SOURCE PASSAGE
In fact, the belief now, based on DNA is that the Sa'ami are primarily the descendants of the first Western Europeans to escape from the Franco-Spanish "refugia" at the end of the last period of glaciation as far back as 14,000 years ago.
As such they have to be looked at as a SOURCE of linguistic development in the region, and not as simply runaway Finns.
Of note, the latest discovery is that the Sa'ami went due North up the Norwegian Coast and then East around the residual icelobe in Sweden/Finland and then down toward what became the Baltic ~ and even settled the Carpathian Mountains.
Rather than the Sa'ami languages being part of a Fenno-Ughric group, most of the analysts digging into the problem are positing them as being part of a totally different group ~ one proposal is that they are a variation on Sumerian. Intriguingly Hungarian Sumerian language translators are now getting back into business and they've been arguing for 60 years that Hungarian has more than a Central Asian root language worked into its structure ~ and that older root is akin to Sumerian.
Sumerian specialists are also pointing to the Dravidian group found mostly in India these days as the primary source for Sumerian.
DNA studies will get more sophisticated, and if there's any trace of ancient Dravidian people working their way across India to the Middle East to the Carpathians to the Sapma, it'll show up sure as shootin'.
Like I noted about the Hungarian theory on Sumerian, this is hardly a new idea.

REQUIRED ACTIONS
1/ In the passage on Sa'ami origins, which group do Sumerian specialists point to as the primary source for Sumerian?
2/ Continue the passage on Sa'ami origins from its final sentence.

RECORD EXTRACTS
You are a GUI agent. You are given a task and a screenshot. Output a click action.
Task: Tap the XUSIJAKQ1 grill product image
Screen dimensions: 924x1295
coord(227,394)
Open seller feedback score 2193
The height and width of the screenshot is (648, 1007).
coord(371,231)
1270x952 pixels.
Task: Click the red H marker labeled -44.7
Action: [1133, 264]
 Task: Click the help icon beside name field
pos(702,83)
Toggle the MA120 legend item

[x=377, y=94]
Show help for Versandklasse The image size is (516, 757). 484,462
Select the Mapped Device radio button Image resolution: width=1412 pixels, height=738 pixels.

RESPONSES TO THE EXERCISE
1/ The Dravidian group, found mostly in India these days.

2/
Now, a caveat, we live in modern times and the Sa'ami and Finnish languages share a great deal of vocabulary. At the same time both sets of languages share a great deal of vocabulary with German and English, and when it comes to Finnish, WITH LATIN due to a conscious effort starting in the 1880s to "upgrade the couth" (so to speak). People even Latinized their names ~ much to the distress of many American genealogists BTW. You'all gotta' go back to the old names so's we can figger this out!
German has a gramatical structure that's commonly found in the Sa'ami languages, BTW, and probably came from them when Sa'ami ventured South into the more primitive hunter/gatherer communities of 5,000 years ago.
Again, everything you ever read about Uralic/Altaic language groupings, or a Fenno-Ughric is under study and revisions are being made as we speak.
One group has already formed to RESIST this Sa'amification of history because they claim they'll simply use it as the basis of a major land claim and try to kick the Norse out!
‘At the same time both sets of languages share a great deal of vocabulary with German and English, and when it comes to Finnish, WITH LATIN due to a conscious effort starting in the 1880s to “upgrade the couth” (so to speak). People even Latinized their names ~’
I remember reading many years ago that there was a Finnish radio station that broadcast at least part time in Latin. Your info helps explain that, thanks. I wonder if they broadcast in Medieval (Church) Latin, like Vatican radio, or in Classical Latin, which I guess is more likely, the Finns not being very Catholic these days.